I lived in the Mississippi Delta long enough I sometimes forget how foreign certain aspects of the culture can be to others. Particularly the food.
When I referenced Kool-Aid pickles on the “About Me” page, I failed to remember that not everyone has had the privilege of learning about the unique flavors of the Delta. So here’s a quick sampling of a few favorites…
The Kool-Aid Pickle
If you’ve never heard of a Kool-Aid pickle, don’t think too hard. It’s probably just what you imagine. Take a pickle. Stick it in a jar of Kool-Aid (red “flavor” is the best). Let it marinate for a few days. And , “Voila!” You have a Kool-Aid pickle. A combination of sweet and sour that some people (mostly kids) find delectable.

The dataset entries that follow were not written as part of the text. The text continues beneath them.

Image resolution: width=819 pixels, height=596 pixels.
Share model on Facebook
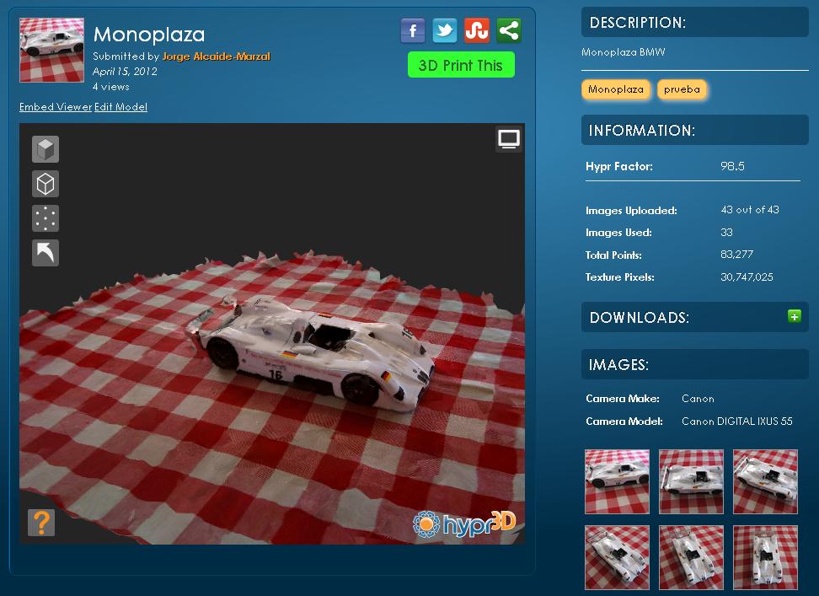[412, 31]
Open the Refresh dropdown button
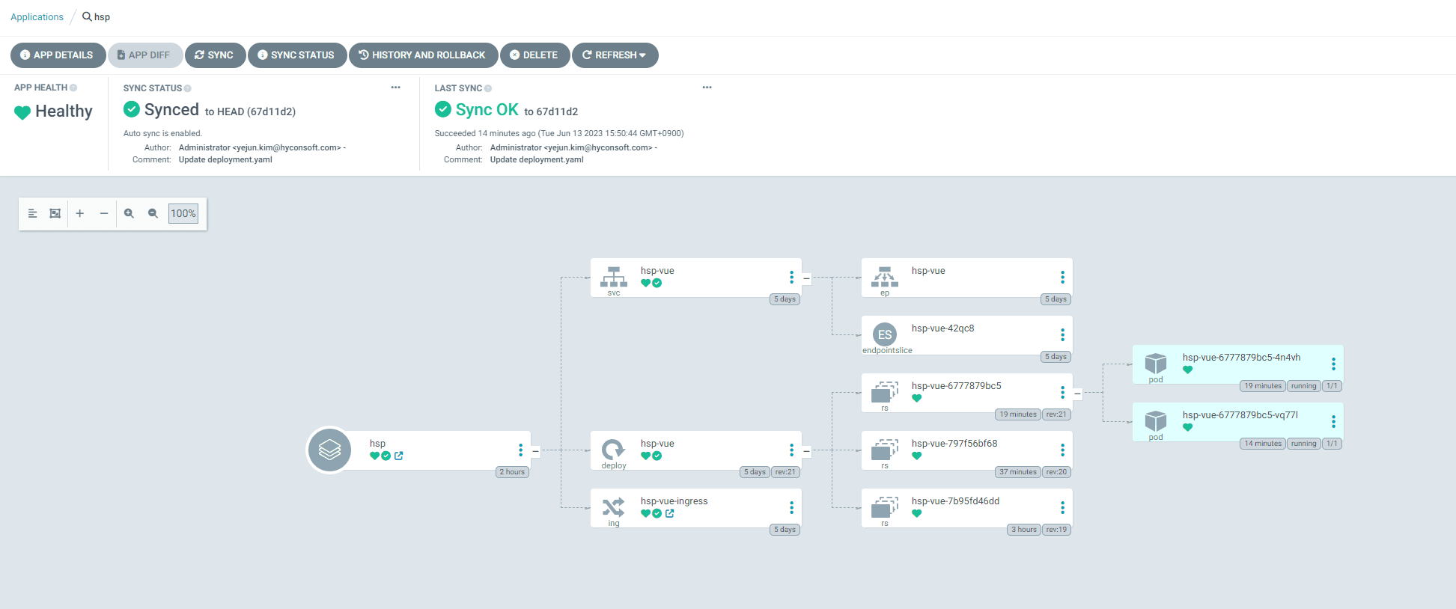Image resolution: width=1456 pixels, height=609 pixels. tap(615, 55)
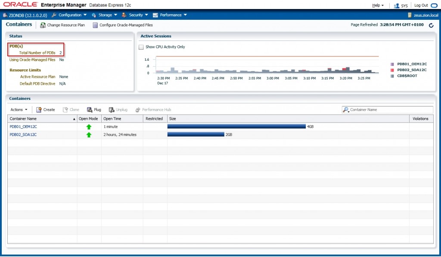
Task: Click the green Open Mode arrow for PDB02_SOA12C
Action: coord(89,134)
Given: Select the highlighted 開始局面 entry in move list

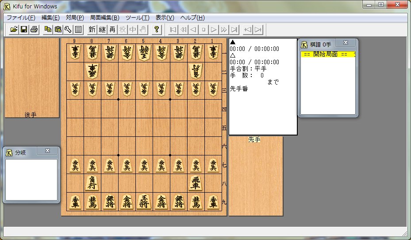Looking at the screenshot, I should tap(328, 54).
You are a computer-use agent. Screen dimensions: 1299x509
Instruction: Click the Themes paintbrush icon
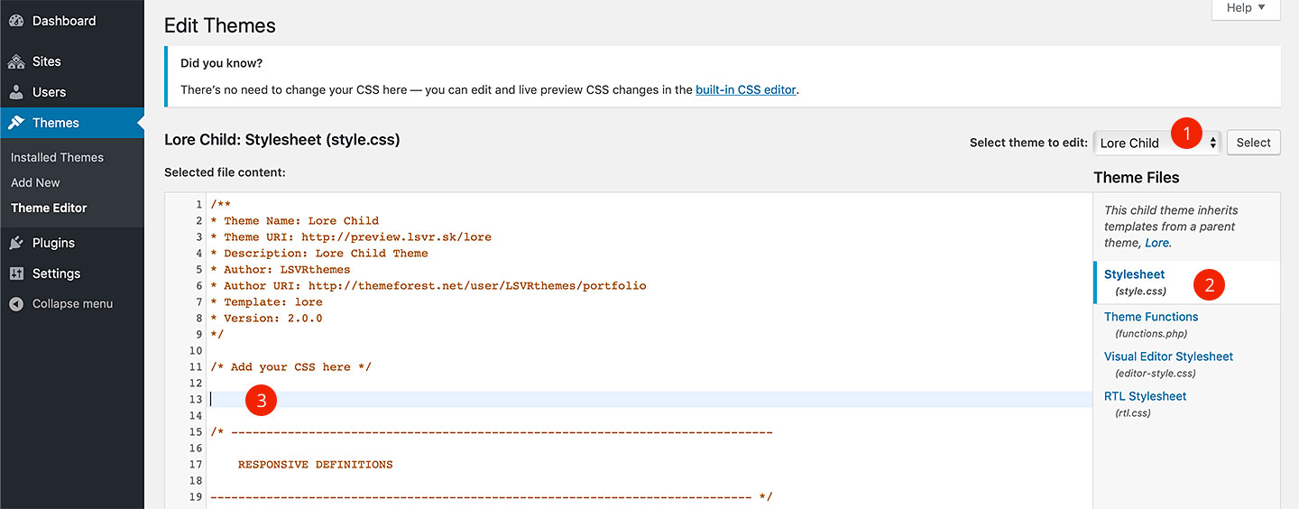16,123
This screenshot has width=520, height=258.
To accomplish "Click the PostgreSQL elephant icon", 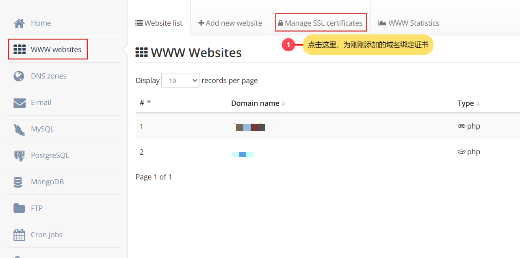I will point(19,156).
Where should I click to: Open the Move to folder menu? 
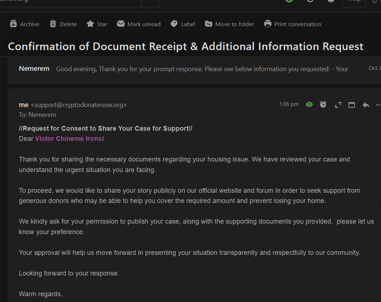pyautogui.click(x=229, y=24)
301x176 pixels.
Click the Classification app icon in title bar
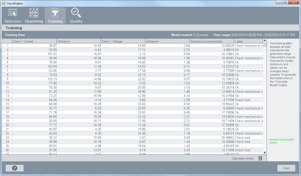point(3,3)
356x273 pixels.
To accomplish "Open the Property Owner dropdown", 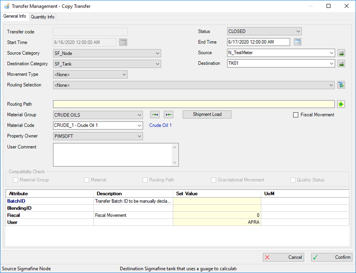I will pos(98,136).
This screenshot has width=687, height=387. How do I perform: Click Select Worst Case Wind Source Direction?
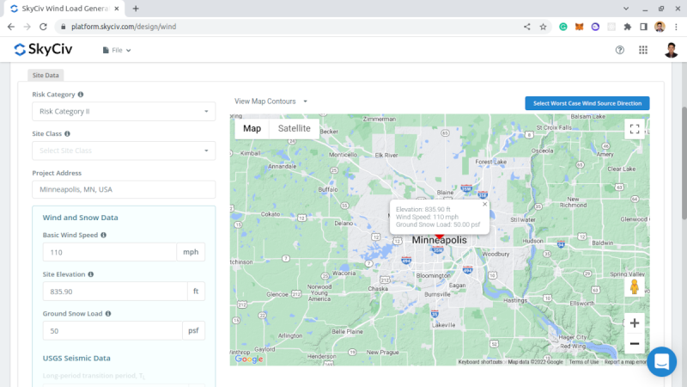[x=587, y=103]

I’m from the Midwest, near Chicago, and although this area could be called “North Mississippi” because so many I had never heard of a Kool-Aid pickle growing up much less tasted one. Not until I moved to the Mississippi Delta did I learn of this singular delicacy and many others.
The Fried Twinkie
You may also be intrigued by the fried Twinkie. When I say fried, I don’t mean fried in a pan. I mean deep-fried. Again, don’t think too hard. Take a Twinkie (sadly an extinct species now). Put it on a stick. Plop it in a vat of hot grease like you would a basket of French Fries. And “Voila!” You have a fried Twinkie. Somewhat like a funnel cake with a sweet cream filling, you’d be amazed at how the Twinkie makes a great sponge for grease. Top it off with some whip cream or powdered sugar and you’re in business!
A little less-exotic perhaps, but no less a favorite in the Delta is fried okra. Okra is…interesting. It looks like a large green chile with vertical ridges on the outside. But it’s the innards that make this vegetable an acquired taste. Inside okra is a clear fluid that has the consistency of mucous. It’s slimly, sticky, and slippery. Fried okra results when you take a piece of okra, cut it into slices like pickles, and deep fry them. The grease tends to burn off a lot of the fluid, so they come out tasting like a piece of fried batter with a faintly veggie flavor.
I won’t even get into other classic Delta snacks like fried Snickers bars, potato chips dipped in hot sauce, and Rotel. Not to even mention hot tamales (what cigar-rolling is to Cuba in terms of history and artform hot tamales are to the Delta). Don’t even get me started on the mainstays: caramel cake, Kool-Aid mix (poured into a sandwich baggie and eaten with moistened finger-tip), and, of course, fried catfish.
I hope you’ll visit the Delta soon and try some of these cultural culinary concoctions. If you can’t make it down to that part of the country, just find someone from Mississippi or Arkansas. Look for Kool-aid reddened lips or fingers and you might be closer to sampling these treats than you think.